> _Excerpt provided_
________________
Assurance – Feast of St. Claude de la Colombiere

Photo by Marco Millan (G12 E), XS Media Team

Last 15 February 2017, the high school unit celebrated the Feast of St. Claude de la Colombiere. In the same Mass, Bro. Cosme Carlo A. Lacang , S.J. pronounced his “Renovation of Vows.” Below is the homily he delivered. 

Good morning.

By now, I’m sure, you have watched the three Jolibee commercials that have left the entire country crying and tweeting and posting and even debating. Maybe some of you have had enough with these videos, but let’s talk very briefly about them.

The first to be released, of course, is about two people who, sharing the same liking for spicy fried chicken and pineapple juice, become best friends. And despite the man’s showing of great care and affection for the girl, he ends up being just a guest at her wedding. We can deeply love without expecting to get anything in return, we are told.

The second commercial has a happier ending. The boy who leaves behind burgers with sweet messages for the girl he has a crush on ends up spending the rest of his life with her. Don’t give up on love, we are told.

The third, for me, is extra special and a little unique. Here we do not see blossoming love—we see instead what real love might more realistically look like. In this story, we see love not as an act of possessing, not as a glowing feeling that comes with “happy ever after”—we see love as an abiding presence that assures and never abandons. It might help if we watch this short video again. (video)

The father, who had passed away maybe months before that scene, makes it a point to still remind his wife, through their son, of his undying love for her. See, fleeting love wants to posses; real love stays, real love assures. We stay with people we truly care for. We always feel the need to assure them that they are OK, that things will be fine, that they have nothing to worry about.
________________
> _Data extract_

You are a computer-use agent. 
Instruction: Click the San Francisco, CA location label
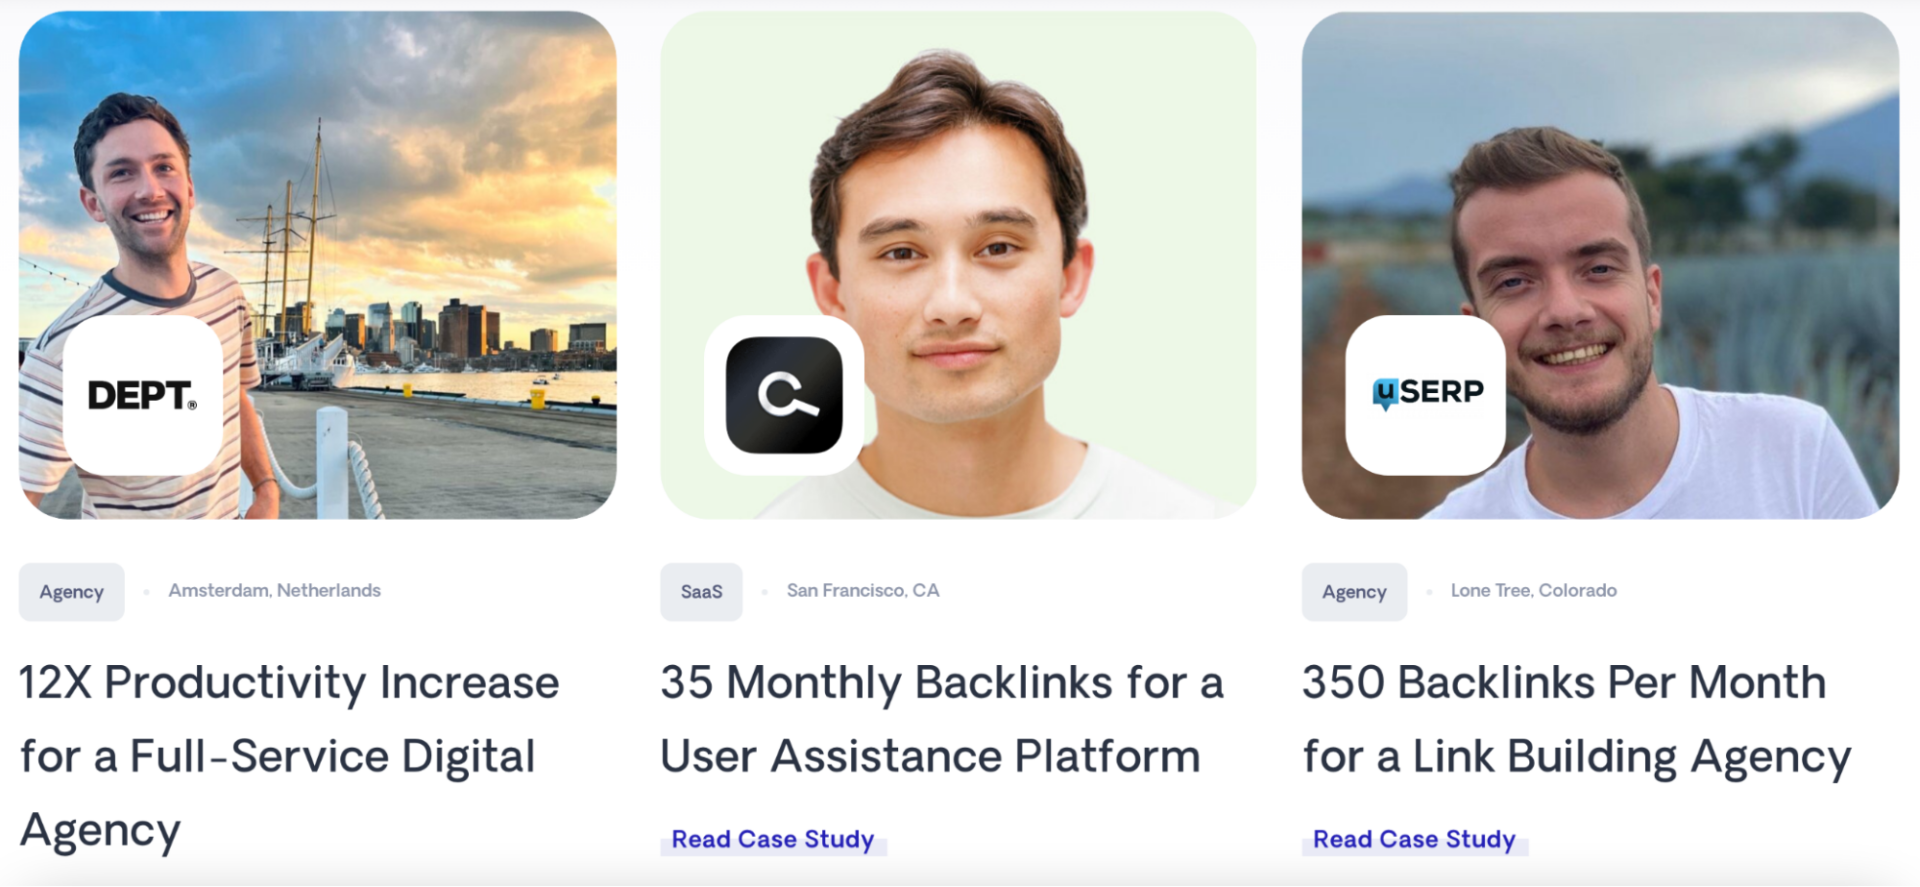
________________
> _Tasks to complete_
#1 Return a verbatim copy of the homily passage from "By now, I’m" to "return, we are told.".
#2 Summarize the homily in three sentences.

> _Activity answers_
#1
By now, I’m sure, you have watched the three Jolibee commercials that have left the entire country crying and tweeting and posting and even debating. Maybe some of you have had enough with these videos, but let’s talk very briefly about them.

The first to be released, of course, is about two people who, sharing the same liking for spicy fried chicken and pineapple juice, become best friends. And despite the man’s showing of great care and affection for the girl, he ends up being just a guest at her wedding. We can deeply love without expecting to get anything in return, we are told.

#2 On 15 February 2017, at the high school unit's Mass for the Feast of St. Claude de la Colombiere, Bro. Cosme Carlo A. Lacang, S.J. pronounced his "Renovation of Vows" and delivered a homily. In it he discusses three Jolibee commercials: the first teaches that one can love deeply without expecting anything in return, and the second teaches not to give up on love. He calls the third extra special because it shows a father who has passed away still reminding his wife of his love through their son, which illustrates that real love does not possess but stays and assures.